Al-Mahdi Institute
- Motto: An Open Platform for Critical Muslim Scholarship
- Type: Private Higher Education and Research Institute
- Established: 1993
- Founders: Shaykh Arif Abdul Hussain
- Academic affiliations: University of Birmingham
- Location: 60 Weoley Park Road, Birmingham, B29 6RB
- Campus: 4.5 acres;
- Website: https://www.almahdi.edu/

= Al-Mahdi Institute =

Islamic seminary in Birmingham, UK

Al-Mahdi Institute (AMI) is an independent higher education institute and research organisation located in the Selly Oak area of Birmingham, United Kingdom. Established in 1993, AMI is a Charitable Incorporated Organisation and holds NGO status in Special Consultative Status with the Economic and Social Council (ECOSOC) of the United Nations.

== History ==
Founded in 1993 by Shaykh Arif Abdulhussain, Al-Mahdi Institute began as an Islamic educational institute (hawza) with the objective of combining traditional seminarian scholarship with modern academic study approaches. Prior to founding AMI, Shaykh Arif completed his seminary education at Madrassa al-Sayyid al-Khūʾī in London and Qom, before receiving ijāza of ijtihād from Ayatollah Hussain Amini and Ayatollah Professor Sayyid Mostafa Mohaghegh Damad.

In its initial years, AMI underwent multiple relocations to accommodate its growing student body, range of activities, and expanding library resources. These moves were driven by the need for more space and financial considerations. In 2011, AMI acquired the former College of Ascension building on Weoley Park Road, a structure dating back to 1923 and previously used as an Anglican missionary training college. Since then, this site has become AMI's permanent home, facilitating the expansion of its educational and research activities.

== Education ==
The Hawza Programme is at the core of AMI's educational offerings. Modeled on the curriculums of the traditional Shi'a seminaries in Qom and Najaf, it offers training in classical Islamic sciences, employing a critical and academic approach. Courses are primarily taught in English with Arabic language instruction.

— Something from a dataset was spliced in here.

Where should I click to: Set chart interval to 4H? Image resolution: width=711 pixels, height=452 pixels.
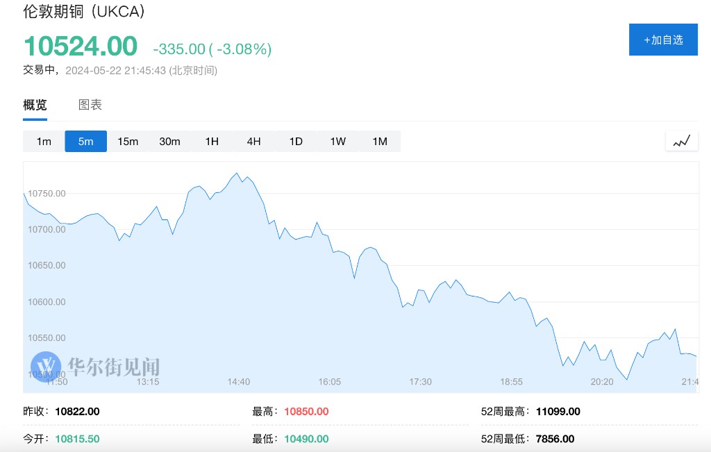click(x=253, y=142)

Originally conducted on-site at AMI's campuses, the programme transitioned to fully online delivery with pre-recorded lectures and live classes during the COVID-19 pandemic in 2020. The online format has since continued, and in September 2022, the programme was restructured into four levels of study. Level one introduces students to the foundational subjects like Qur'anic exegesis, hadith studies, Islamic law, legal theory, theology, philosophy, and mysticism. This progresses to advanced studies in philosophy, jurisprudence, legal theory, and mysticism over the course of the programme. Students also develop their Arabic proficiency and engage with core Islamic texts throughout the programme.

The programme culminates in eligibility for a Master's degree in Islamic Studies from the University of Birmingham. Additionally, AMI's 'Transfer Student Scheme' enables students from other Islamic institutions to join the programme and pursue the MA degree.

== Research ==
AMI's research efforts are focused on addressing practical issues faced by Muslims living in the West, as well as engaging in critical discussions surrounding the theoretical and theological issues in Islamic thought. Its research combines traditional seminary teachings with modern academic approaches to the study of Islam and Muslim societies. This enables the production of research that is relevant to seminary environments, academic circles, and the wider society. AMI's research is spread across six departments: Islamic Legal Studies, Islamic Philosophy and Theology, Qur'anic Studies, Hadith and History, Mysticism and Spirituality, and Studies in Comparative Religion.

== Publications ==
Established in 2013, AMI Press serves as the publishing house of Al-Mahdi Institute. It focuses on publishing academic works related to Islam, with a particular emphasis on Shi'i studies. The objective of AMI Press is to provide insights into the cultural, social, and intellectual history of Shia Muslims across various historical periods. Its publications range from translations of works by prominent Shi'i scholars like al-Allama al-Hilli to collections of proceedings from workshops and conferences organised by AMI.

== Affiliations ==
AMI is affiliated with grass-roots research centers that focus on producing resources for Muslim communities. These resources are intended to address contemporary challenges faced by Muslims in the West and promote dialogue between different Muslim schools of thought. AMI's collaborations include partnerships with the International Centre for Collective Ijtihād (ICCI), the Centre for Islamic Decrees and Doctrines (Dār al-iftāʾ wa-l aqāʾid), and the Centre for Intra-Muslim Studies (CIMS).

AMI also maintains a collaborative partnership with the University of Birmingham.